Calls grow for more COVID-19 rapid antigen tests to be made available in northern Ontario
CBC
With Christmas fast approaching, Lisa Letkemann is still trying to decide whether it would be safe to have a small dinner with immediate family members from different households over the holidays.
Letkemann said the only way she would feel safe at indoor social gatherings of 10 people or less, as per current Ontario government guidelines, is if everyone gets a COVID-19 test beforehand.
It's especially concerning for the physician based in Sioux Lookout because of how transmissible the new Omicron variant is, and the particular vulnerability of health-care systems in small communities and First Nations across northern Ontario.
"That's why the rapid testing immediately before gathering is so important — wanting to protect my family, but also to make sure that I am not a doctor passing it on to anyone else," said Letkemann.
But to get access to a free rapid antigen test before Christmas, Letkemann would have to make the nearly 400-kilometre drive along mostly two-lane highways from Sioux Lookout to Thunder Bay, the only city in northwestern Ontario that was selected by the province to distribute free tests to the public.

TASK INSTRUCTIONS
Copy the rapid-test article from "But to get access" up to and including "to the public.", swapping "drive" for "trip".

EXERCISE DATA
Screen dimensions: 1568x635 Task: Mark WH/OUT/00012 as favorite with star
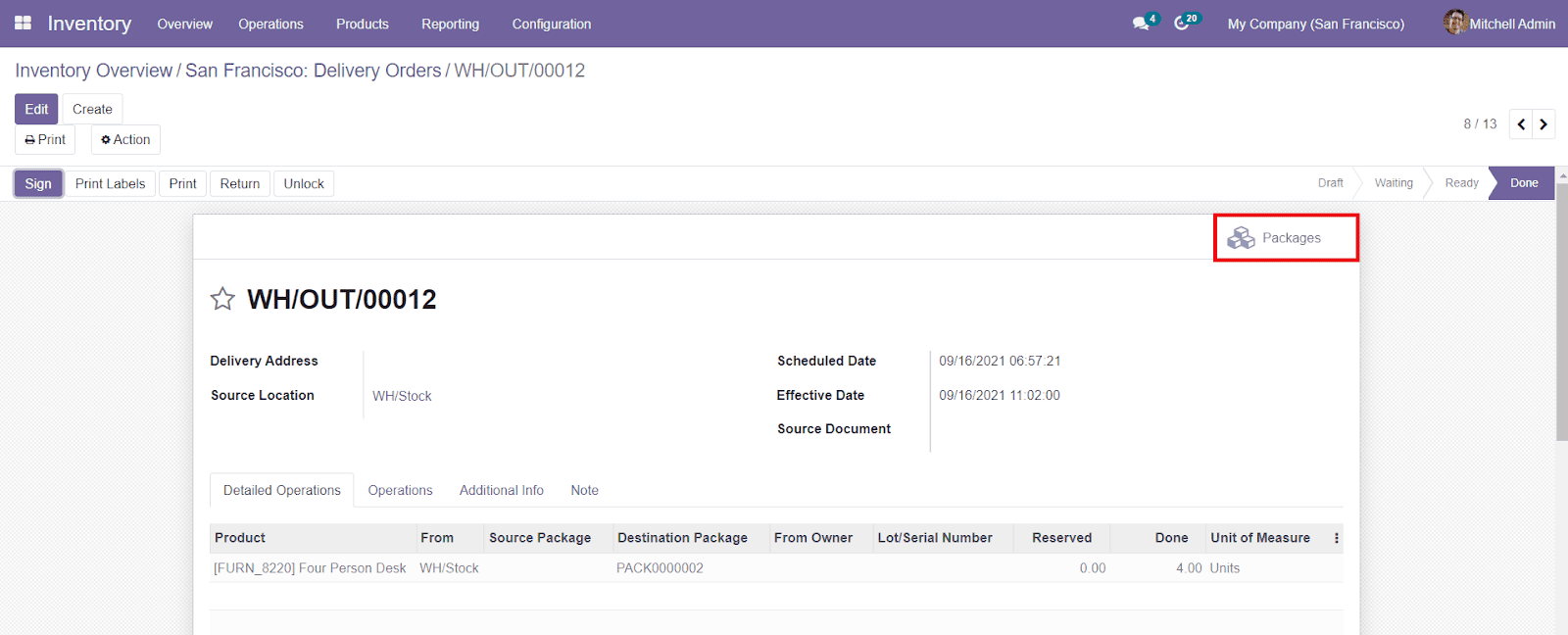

PROBLEM SOLUTION
But to get access to a free rapid antigen test before Christmas, Letkemann would have to make the nearly 400-kilometre trip along mostly two-lane highways from Sioux Lookout to Thunder Bay, the only city in northwestern Ontario that was selected by the province to distribute free tests to the public.